It's a big change to go from only seeing your partner at weekends or a few hours when time together is precious and usually filled with an activity or something to every day life like getting up for work in the morn & 2 alarms going off & then coming home from work, cooking, clearing up etc it just isn't quite so romantic all the time anymore! So that realization coupled with getting used to leaving home meant that tempers and moods were frayed somewhat at the beginning! But now the romance rarely ever seems to appear. 

I feel like the deep long lasting love we both felt before marriage just isn't there anymore. And shouldn't my husband, the man who supposedly loves me be patient and understand it is all a big change for me(he left home a few years ago). My husband isn't loving or affectionate like he used to be. 
He always seems to want to organise nights out or weekends away with his friends now & it was like pulling a tooth trying to organise a weekend for just the 2 of us. 

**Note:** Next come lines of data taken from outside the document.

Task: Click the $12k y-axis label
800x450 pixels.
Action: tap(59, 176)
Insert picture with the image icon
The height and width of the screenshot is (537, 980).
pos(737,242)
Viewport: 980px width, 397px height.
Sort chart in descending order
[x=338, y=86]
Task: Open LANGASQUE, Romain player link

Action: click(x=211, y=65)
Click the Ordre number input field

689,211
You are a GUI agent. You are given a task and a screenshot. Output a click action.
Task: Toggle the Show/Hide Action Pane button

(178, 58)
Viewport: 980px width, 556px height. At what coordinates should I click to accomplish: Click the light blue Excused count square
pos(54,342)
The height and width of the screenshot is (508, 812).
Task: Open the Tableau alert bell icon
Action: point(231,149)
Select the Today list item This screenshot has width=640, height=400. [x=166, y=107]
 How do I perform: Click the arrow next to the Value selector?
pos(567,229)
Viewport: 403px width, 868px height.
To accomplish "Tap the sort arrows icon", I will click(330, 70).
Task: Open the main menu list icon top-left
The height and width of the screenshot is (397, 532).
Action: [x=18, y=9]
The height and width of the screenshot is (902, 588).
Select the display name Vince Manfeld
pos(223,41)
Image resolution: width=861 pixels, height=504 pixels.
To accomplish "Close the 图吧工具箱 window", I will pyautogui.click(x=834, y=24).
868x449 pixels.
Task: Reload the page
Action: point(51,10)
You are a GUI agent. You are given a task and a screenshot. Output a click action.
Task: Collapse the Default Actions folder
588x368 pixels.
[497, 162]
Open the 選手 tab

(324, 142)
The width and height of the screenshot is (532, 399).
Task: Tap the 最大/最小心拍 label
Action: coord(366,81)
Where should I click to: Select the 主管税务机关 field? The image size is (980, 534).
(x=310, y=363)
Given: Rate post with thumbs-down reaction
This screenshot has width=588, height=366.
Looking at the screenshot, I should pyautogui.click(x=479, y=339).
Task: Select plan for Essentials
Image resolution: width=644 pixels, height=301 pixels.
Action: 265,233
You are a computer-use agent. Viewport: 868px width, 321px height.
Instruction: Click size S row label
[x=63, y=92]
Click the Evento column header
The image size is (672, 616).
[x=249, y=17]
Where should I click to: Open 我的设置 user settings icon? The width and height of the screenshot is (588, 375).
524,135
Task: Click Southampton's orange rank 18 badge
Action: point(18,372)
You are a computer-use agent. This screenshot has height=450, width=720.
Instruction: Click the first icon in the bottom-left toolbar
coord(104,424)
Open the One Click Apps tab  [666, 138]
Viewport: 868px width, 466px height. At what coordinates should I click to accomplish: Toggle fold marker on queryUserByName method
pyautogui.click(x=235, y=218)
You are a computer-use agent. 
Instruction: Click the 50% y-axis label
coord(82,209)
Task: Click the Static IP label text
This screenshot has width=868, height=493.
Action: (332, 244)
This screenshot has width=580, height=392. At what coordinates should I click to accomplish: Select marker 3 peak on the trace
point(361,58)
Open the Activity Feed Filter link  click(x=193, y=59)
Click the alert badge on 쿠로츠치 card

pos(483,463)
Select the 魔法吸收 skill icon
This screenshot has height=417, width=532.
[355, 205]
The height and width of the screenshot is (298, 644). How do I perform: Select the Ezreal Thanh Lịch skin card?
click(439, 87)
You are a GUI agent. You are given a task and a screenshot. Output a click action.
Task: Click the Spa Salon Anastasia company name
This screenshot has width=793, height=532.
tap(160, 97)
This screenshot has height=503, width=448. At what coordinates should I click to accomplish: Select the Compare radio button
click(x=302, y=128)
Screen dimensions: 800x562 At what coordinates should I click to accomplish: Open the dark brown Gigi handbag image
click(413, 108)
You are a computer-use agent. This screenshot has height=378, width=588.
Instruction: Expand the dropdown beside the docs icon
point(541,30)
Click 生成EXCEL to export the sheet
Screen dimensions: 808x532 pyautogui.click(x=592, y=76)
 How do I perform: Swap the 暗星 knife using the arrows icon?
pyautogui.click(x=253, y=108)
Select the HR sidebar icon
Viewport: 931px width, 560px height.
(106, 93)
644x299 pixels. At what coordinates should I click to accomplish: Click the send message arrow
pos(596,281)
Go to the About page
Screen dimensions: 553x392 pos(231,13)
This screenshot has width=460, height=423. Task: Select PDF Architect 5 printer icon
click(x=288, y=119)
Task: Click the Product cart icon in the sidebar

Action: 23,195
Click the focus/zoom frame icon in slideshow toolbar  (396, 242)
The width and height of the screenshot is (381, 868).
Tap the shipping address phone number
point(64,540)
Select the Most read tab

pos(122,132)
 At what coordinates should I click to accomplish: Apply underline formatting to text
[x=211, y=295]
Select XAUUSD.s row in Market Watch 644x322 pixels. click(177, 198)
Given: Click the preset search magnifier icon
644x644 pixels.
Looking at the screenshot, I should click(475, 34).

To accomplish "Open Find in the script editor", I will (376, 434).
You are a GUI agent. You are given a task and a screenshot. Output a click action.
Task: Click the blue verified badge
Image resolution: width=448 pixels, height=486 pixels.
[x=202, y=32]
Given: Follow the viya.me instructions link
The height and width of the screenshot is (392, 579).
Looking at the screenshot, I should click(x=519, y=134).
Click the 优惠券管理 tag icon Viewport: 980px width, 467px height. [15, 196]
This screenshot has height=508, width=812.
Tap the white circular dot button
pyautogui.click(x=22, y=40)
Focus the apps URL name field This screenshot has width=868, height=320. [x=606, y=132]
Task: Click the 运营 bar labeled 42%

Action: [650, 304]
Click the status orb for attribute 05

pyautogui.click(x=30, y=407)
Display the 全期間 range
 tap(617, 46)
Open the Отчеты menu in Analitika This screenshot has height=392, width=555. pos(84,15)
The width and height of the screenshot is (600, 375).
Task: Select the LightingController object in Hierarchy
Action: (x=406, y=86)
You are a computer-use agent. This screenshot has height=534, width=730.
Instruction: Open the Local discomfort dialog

I just really feel somethings changed within him. Feeling like he doesn't have the same feelings for me anymore makes me feel insecure and paranoid so I am constantly thinking who is he texting, whats he doing on the laptop and this makes me agitated and affects my mood so maybe I snap and then we argue- it really is a viscous circle! So I try to explain to him how I feel and that I really feel something has changed but no matter how nicely I approach it or if it ends up in another argument - his reaction is always the same- tells me to shut up or that I'm being crazy, that I've picked the wrong time of day, we'll talk tomorrow about it (we never do) or that if I don't shut up he's going to sleep on the sofa. It's like he won't even give it the light of day & that straight away I'm in the wrong. But how can what I actually honestly feel be 'in the wrong'??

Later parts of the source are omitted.